No banco de trás do carro, um momento de forte de paixão. O pileque sempre constante, por hora irritante, fazia tudo parecer mais tolerante, versátil... Um capricho, e uma vontade absurda de amar. A música descomprometida e as pessoas descomprometidas tornavam o compromisso uma bobagem. Mas não era. Bobagem foi aquela briga, e aquelas palavras inconformadas de quem só queria um pouquinho mais de atenção. Bobagem, foi blefar um final. Aqueles óculos escuros e uma carteira perdida. Poderia ter sido um final!

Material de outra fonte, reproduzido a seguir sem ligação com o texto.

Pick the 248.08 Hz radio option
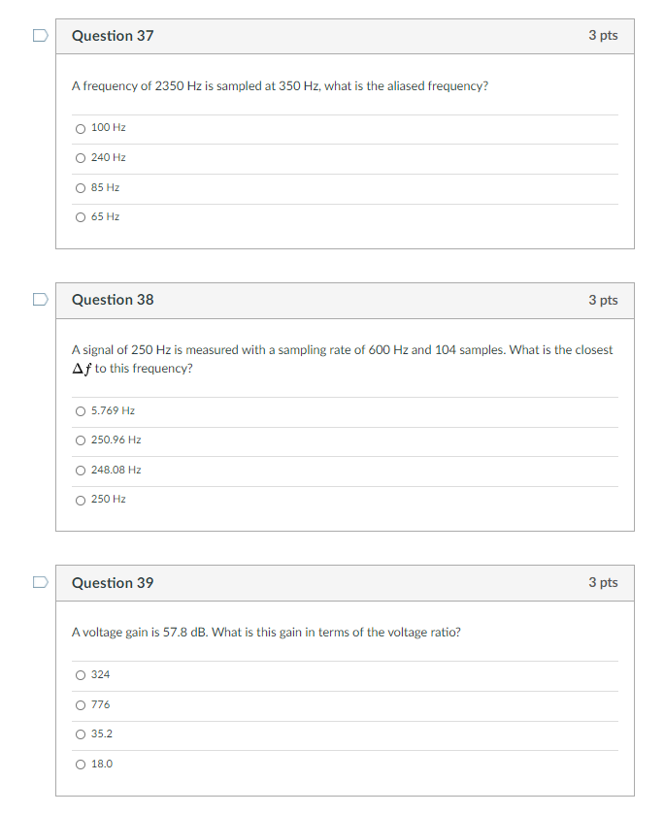The height and width of the screenshot is (814, 664). (x=81, y=471)
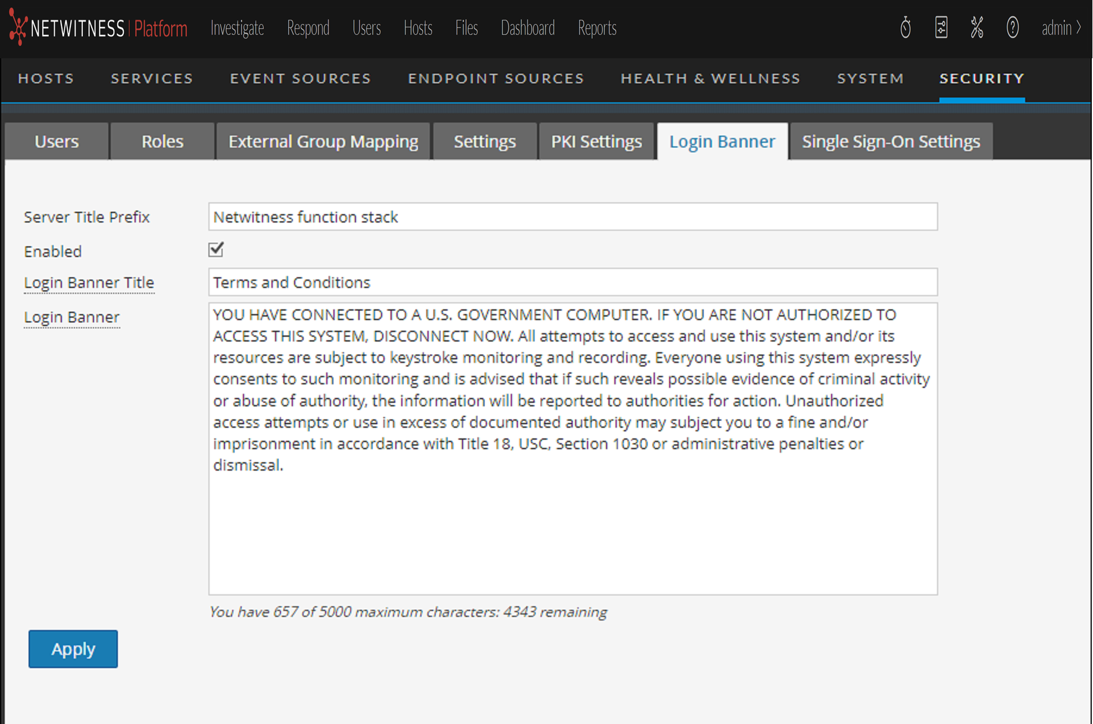This screenshot has width=1093, height=724.
Task: Open the notifications tray icon
Action: coord(941,28)
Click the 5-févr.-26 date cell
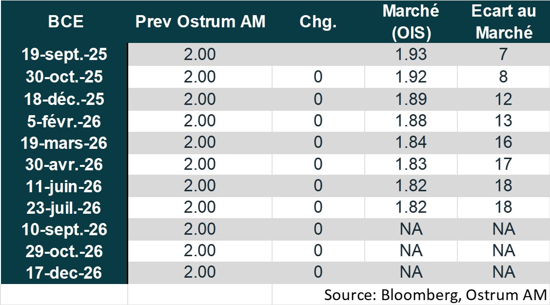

Mas não o foi. Na verdade foi o começo, o começo da ciência de que, apesar das diferenças e dos conflitos, certas bases são tão sólidas, que poucas tempestades são capazes de abalar... Um encontro no cinema, um sanduíche sem cebola e mais uma vez no "Flamingo". Aquele foi o domingo perfeito. As luzes da cidade revelavam as lágrimas da partida. Mais uma partida, mais um beijo, porém, dessa vez, maior era a certeza, o que existe é amor! Belíssimo, o Píer 21...
1 comment:
Perfeito sempre...
Imaturo??nunca...
O que existe é amor sim. E por ele, as maiores loucuras.